How much bad faith do you have to show? That’s what Supreme Court Justice Neil Gorsuch asked earlier this week, expressing not only his own doubts but those of his forever-mute associate, Clarence Thomas. At last count, there were about 675 billion answers to this question, one for each dollar the federal government spends on government programs that receive federal funding based on information gathered every 10 years by the U.S. Census. Nothing, it turns out, is more diabolically political than the seemingly simple act of counting people.
At issue before the Supreme Court this week was whether attorneys general from the states of New York and California should be allowed “to probe the mental processes” of the Cabinet member responsible for making sure this constitutionally mandated count is conducted fairly and thoroughly. That man is Wilbur Ross, Secretary of the Department of Commerce. Most of us know nothing about the Commerce Department and even less about Ross. Among connoisseurs of white-collar crime and slime, Ross is famous for being so reflexively crooked that he’d try to cheat himself in a game of solitaire.
This matters now because Ross is pushing to ask census respondents a question about their citizenship status. This, of course, is a white-hot-button issue for all the obvious reasons. With the president threatening to send 5,200 troops to the Mexican border and to personally abolish the 14th Amendment granting citizenship to anyone born in the United States regardless of their parents’ status, people with uncertain immigration status might be afraid to participate. That is, obviously, the whole point.
States with high immigrant populations tend to vote disproportionately Democratic. By counting fewer immigrants, those states could find themselves with fewer congressional districts, meaning less clout in Washington. According to California’s Public Policy Institute, the citizenship question could result in a Golden State undercount of 1.6 million people. That’s enough to reduce the size of California’s congressional delegation. It happens all the time. In the last census, 10 states saw a decrease in the number of their Congressional districts; eight saw increases. That changes the fundamental balance of power.
And of course, it affects how much federal money — health-care dollars, education grants, highway construction pork, school lunch money, block grants, Section 8 housing vouchers, and Head Start, to name just a few — any given community is eligible to receive. About 14 percent of California’s population are non-citizens. In 2015, California got $77 billion in federal funds tied directly to population counts. Cut that by 14 percent, and everyone — citizen and non-citizen alike — feels the pain. Santa Barbara County has roughly 70,000 noncitizen immigrants, Ventura 110,000. If they’re not counted, that’s a lot of real money down our drain.
States challenging Ross’s citizenship language wanted to put him under oath on the witness stand in the federal trial scheduled to begin next week. They wanted to show what a liar Ross is and to prove he’s acted in bad faith. Ross initially insisted that he included the citizenship question only because the Department of Justice asked him to. That was not truthful. Documents subsequently unearthed reveal that it was Ross who first pushed Justice to ask for this.

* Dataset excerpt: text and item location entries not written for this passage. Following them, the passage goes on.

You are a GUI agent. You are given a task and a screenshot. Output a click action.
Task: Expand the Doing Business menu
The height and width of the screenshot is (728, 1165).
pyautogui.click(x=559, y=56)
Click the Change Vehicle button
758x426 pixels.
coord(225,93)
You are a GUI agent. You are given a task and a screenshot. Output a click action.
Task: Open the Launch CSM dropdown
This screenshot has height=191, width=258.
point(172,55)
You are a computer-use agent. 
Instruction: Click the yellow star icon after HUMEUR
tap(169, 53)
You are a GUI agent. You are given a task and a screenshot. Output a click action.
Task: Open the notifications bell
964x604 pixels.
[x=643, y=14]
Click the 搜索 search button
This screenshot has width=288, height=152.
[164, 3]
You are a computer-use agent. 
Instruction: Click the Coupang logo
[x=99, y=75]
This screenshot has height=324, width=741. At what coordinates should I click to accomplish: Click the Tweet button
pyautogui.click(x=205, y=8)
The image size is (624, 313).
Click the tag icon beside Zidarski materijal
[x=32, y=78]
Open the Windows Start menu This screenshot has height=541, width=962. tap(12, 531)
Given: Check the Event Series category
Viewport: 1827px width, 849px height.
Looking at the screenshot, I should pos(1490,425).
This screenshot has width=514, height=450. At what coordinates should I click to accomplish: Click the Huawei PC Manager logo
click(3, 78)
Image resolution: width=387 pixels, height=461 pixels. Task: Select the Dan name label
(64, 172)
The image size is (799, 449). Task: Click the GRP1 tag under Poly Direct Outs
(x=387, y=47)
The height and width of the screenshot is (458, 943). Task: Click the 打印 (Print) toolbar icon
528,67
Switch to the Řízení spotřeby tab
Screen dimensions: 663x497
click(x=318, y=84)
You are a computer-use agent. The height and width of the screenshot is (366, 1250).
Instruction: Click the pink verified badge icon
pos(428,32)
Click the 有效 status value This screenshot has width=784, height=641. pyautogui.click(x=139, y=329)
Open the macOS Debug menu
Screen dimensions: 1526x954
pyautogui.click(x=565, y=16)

The same documents revealed that the question emerged out of conversations between Ross and Steve Bannon, Donald Trump’s former political consigliere. It was Ross, the records show, who ignored the objections of his senior administrative staff that the citizenship question would imperil the accuracy of the census count. The government already had cheaper, more reliable, less intimidating ways to get at citizenship data, they argued.
This lack of honesty was not sufficient to persuade Justice Gorsuch — who wrote the majority opinion — of Ross’s inherent bad faith. Ross, he ruled, would not have to answer questions under oath. Gorsuch didn’t see what he didn’t want to see. “This is all very unusual to say the least,” he explained. Forbes magazine, however, found decidedly otherwise, documenting in excruciating detail what an exemplary liar and cheat Ross has been in his business dealings. According to Forbes, Ross had been accused of fraud over time by no fewer than 21 former business associates and investors. In total, Forbes reporter Dan Alexander found, Ross was accused of bilking his victims of $120 million. Even if Ross ripped off only half that much, Alexander concluded, he’d still rank as one of the top “grifters” in American history. Alexander quoted one former business associate describing Ross as a “pathological liar”; another said he merely “pushed the edge of truthfulness.” Another source accused Ross of filching packets of Sweet’N Low from a restaurant he frequented. A Commerce Department spokesperson rebutted such claims, noting Ross did not put artificial sweeteners in his coffee. As recently as 2016, the Securities and Exchange Commission fined Ross $2.3 million after ordering him to return $12 million.
Forbes, it should be noted, has an axe to grind where Ross is concerned. For 13 years, Ross, desperate to be included in Forbes’ annual list of the richest people in America, provided the magazine false information. He padded his portfolio — by a whole lot — claiming to be worth $3.7 billion. Forbes was suspicious and put him at $2.9 billion. In fact, it turned out, Ross was worth $700 million.
If and when the census citizenship trial begins next week, we’d be well advised to wonder whether Wilbur Ross is really the man to oversee how many people live in this country. How much bad faith do you have to show? It’s the same answer: “This is all very unusual to say the least.”